Andrew Kidman lives 13 miles inland on a plot of land in New South Wales, Australia. A shaper, photographer, filmmaker, and musician, Kidman pulls all of these disciplines into a self-ordered, unified artistic statement about things in which he believes. Lest that sound a little dry, it must be noted that he's also hilarious, cynical at just the right times, and a red-hot surfer.
His C.V. shows the random threads that he has woven into a life: Aussie schoolboys surf champ; Waves magazine editor; director of the influential surf film, Litmus; longtime to contributor to The Surfer's Journal and Surfing World; author of the soul tome, Ether. In between were assorted LPs, films, live performances, and art projects. On the occasion of the release of his newest project -- a book and DVD combo called "Lost in the Ether" -- ESPN had the chance to speak with Andrew about film, surfboards, and media.
What compelled you to pursue this latest project, "Lost in the Ether"?
I wanted to show the direct link that a surfer/shaper has with his own equipment -- how considered and personal it is.
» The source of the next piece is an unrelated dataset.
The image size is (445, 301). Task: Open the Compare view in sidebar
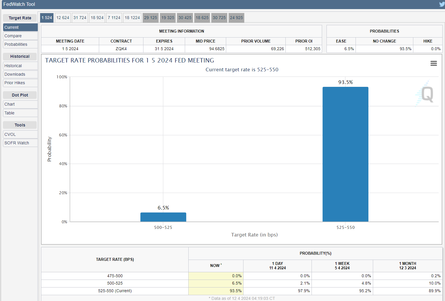[x=21, y=36]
It was kind of a personal journey I was undertaking myself and was reinforced when I rode the Peterson board from the "Morning of the Earth" period. Carl Tanner told me the surfboard was specifically designed by Michael to ride on the points. I rode it in some beach breaks and it went pretty badly, then I rode it on a point and it was seamless. I then went and asked Michael why he made the board, and he said, "To surf Kirra." I wanted to follow this theme through the film.
What was the genesis of your title?
When you make a surfboard, at every point in the process you can make a move that will effect the way the board goes: put a flyer in, a concave, a swallow tail, chine rail ... it's endless, hence "Lost in the Ether." I get pretty lost in it all to be honest; it's a lot of fun ...
What is that is makes the custom surfboard maker such an attractive subject for you?
I like how dedicated they are to doing the best job they can and making a board forsomeone they don't know. I like how they have dedicated themselves to something that is a pretty odd job. They are interesting people as they've pretty much blown off everything in life so they can do this. It's not going to make them rich and it hardly pays the bills, so they are doing it because they love it. People that have followed their hearts and do what they love are pretty interesting people I think.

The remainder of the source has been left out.